Per questo il ruolo dell’adulto non può diventare quello del carceriere o del controllore, bensì dovrebbe essere un facilitatore che sostiene il gioco, la libertà e l’esplorazione dei bambini aiutandoli a valutare e gestire i rischi e a fare attenzione ai pericoli. In questa prospettiva l’adulto e il bambino diventano alleati visto che, come illustrano le osservazioni di Peter Gray, i bambini sono naturalmente predisposti ad autoregolarsi, cioè a intuire i propri limiti e sentirsi capaci di sperimentare solo ciò che sono pronti a fare. Un bambino che sale su un albero arriverà, se non viene sorretto da un adulto, solo fin dove è capace di arrivare e fin dove si sente pronto a rischiare. La paura lo fermerà davanti a ciò che non è pronto ad affrontare e, se ha instaurato un rapporto di fiducia, chiederà aiuto all’adulto quando ne avrà veramente bisogno.
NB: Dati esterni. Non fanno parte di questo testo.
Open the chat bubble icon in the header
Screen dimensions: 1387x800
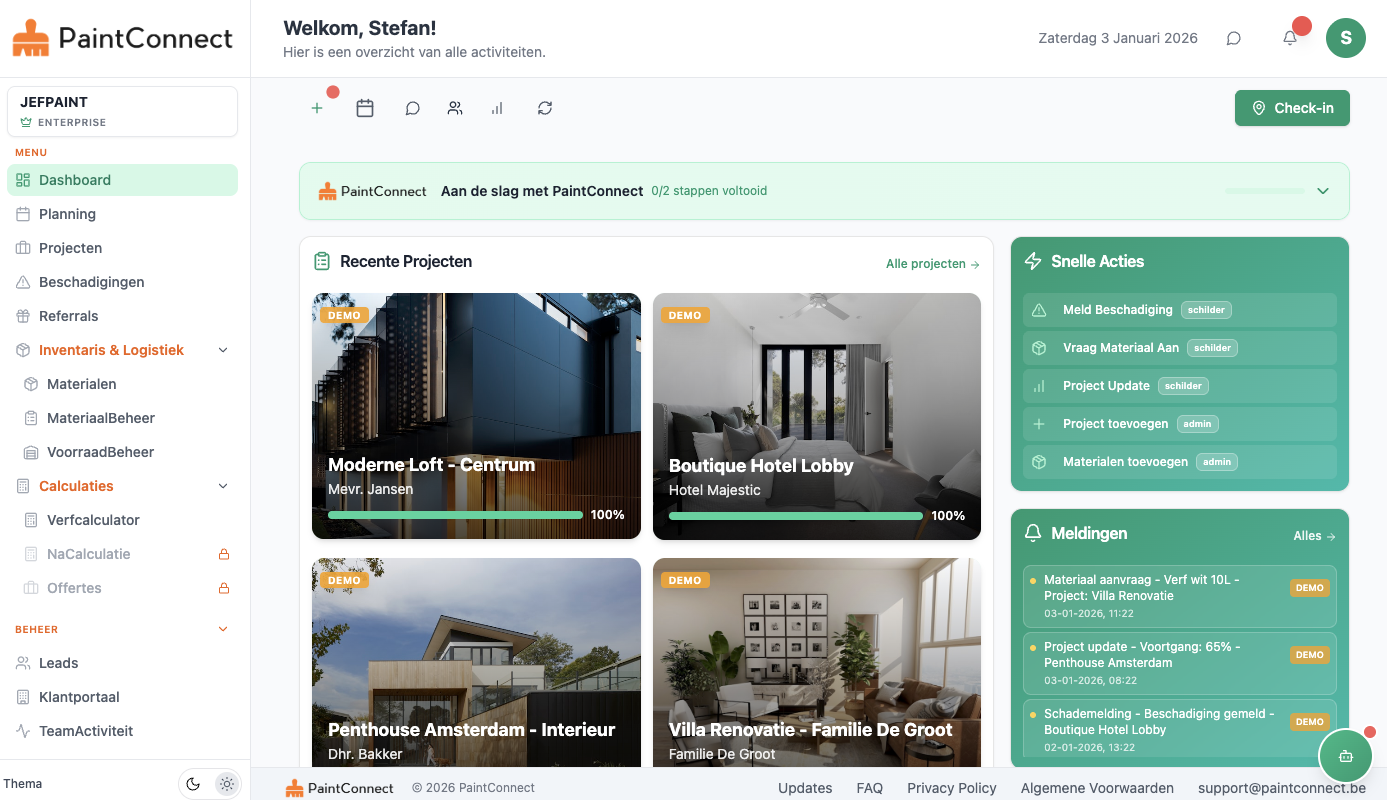point(1233,38)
Per questo motivo secondo Gray il gioco libero ed autoregolato, anche in natura, è più sicuro del gioco diretto dagli adulti: “I bambini sono altamente motivati al gioco rischioso, ma sono anche molto bravi a capire le proprie capacità ed evitare i rischi che non sono pronti ad assumersi, sia dal punto di vista fisico che emotivo. I nostri figli sanno molto meglio di noi ciò per cui sono pronti (…)
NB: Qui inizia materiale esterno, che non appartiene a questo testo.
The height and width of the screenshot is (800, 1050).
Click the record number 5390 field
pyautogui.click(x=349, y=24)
La cosa buffa è che è molto più probabile che i bambini si facciano male praticando sport sotto la direzione di adulti, piuttosto che nei loro giochi autogestiti e scelti liberamente. Questo perché l’incoraggiamento degli adulti e la natura competitiva degli sport portano i bambini ad assumersi rischi, con eventuali danni per sé e per gli altri, che non sceglierebbero di assumersi nel gioco libero. E anche perché sono incoraggiati, in questi sport, a specializzarsi, e quindi a usare in modo eccessivo specifici muscoli e articolazioni. I bambini che giocano per divertirsi raramente si specializzano (apprezzano la varietà nel gioco) e si fermano quando si fanno male, o cambiano modo di giocare. Inoltre, visto che lo scopo è divertirsi, fanno anche attenzione a non fare male ai loro compagni. Gli adulti, che sono tutti presi dalla vittoria e magari sperano in un’eventuale borsa di studio, vanno contro i mezzi predisposti dalla natura per prevenire i danni” (Peter Gray, Il gioco rischioso: perché ai bambini piace e perché ne hanno bisogno).
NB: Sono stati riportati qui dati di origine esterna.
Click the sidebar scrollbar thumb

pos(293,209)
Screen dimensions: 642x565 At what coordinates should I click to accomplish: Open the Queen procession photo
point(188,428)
L’adulto “facilitatore” è anche consapevole che il gioco rischioso ha uno specifico senso evolutivo legato allo sviluppo della gestione emotiva: “La natura predispone i bambini perché imparino da soli la resilienza emotiva tramite il gioco rischioso, in grado di indurre emozioni. Alla lunga, si fa loro un danno maggiore ostacolando questo tipo di gioco piuttosto che permettendolo” (Peter Gray).

Ostacolare il gioco rischioso e di movimento può causare molti danni, come sostiene Ellen Sandseter nella sua ricerca intitolata Prospettive evolutive del gioco rischioso nei bambini: effetti antifobici delle esperienze emozionanti: “il nostro timore che i bambini si facciano male potrebbe avere come risultato bambini più paurosi e un aumento delle psicopatologie”. Questo perchè i bambini che non vivono il rischio, non vivono nemmeno l’esperienza del cimentarsi con qualcosa di cui hanno paura per superare la paura stessa; senza questa esperienza liberatoria la paura può trasformarsi in fobia. I giochi rischiosi hanno un importante e insostituibile valore evolutivo: “i bambini hanno una vera necessità sensoriale di provare il rischio e l’eccitazione; questo non significa che ciò che fanno debba essere davvero pericoloso, ma solo che debbano sentire che stanno correndo un rischio. La cosa li spaventa, ma poi superano la paura” (Ellen Sandseter).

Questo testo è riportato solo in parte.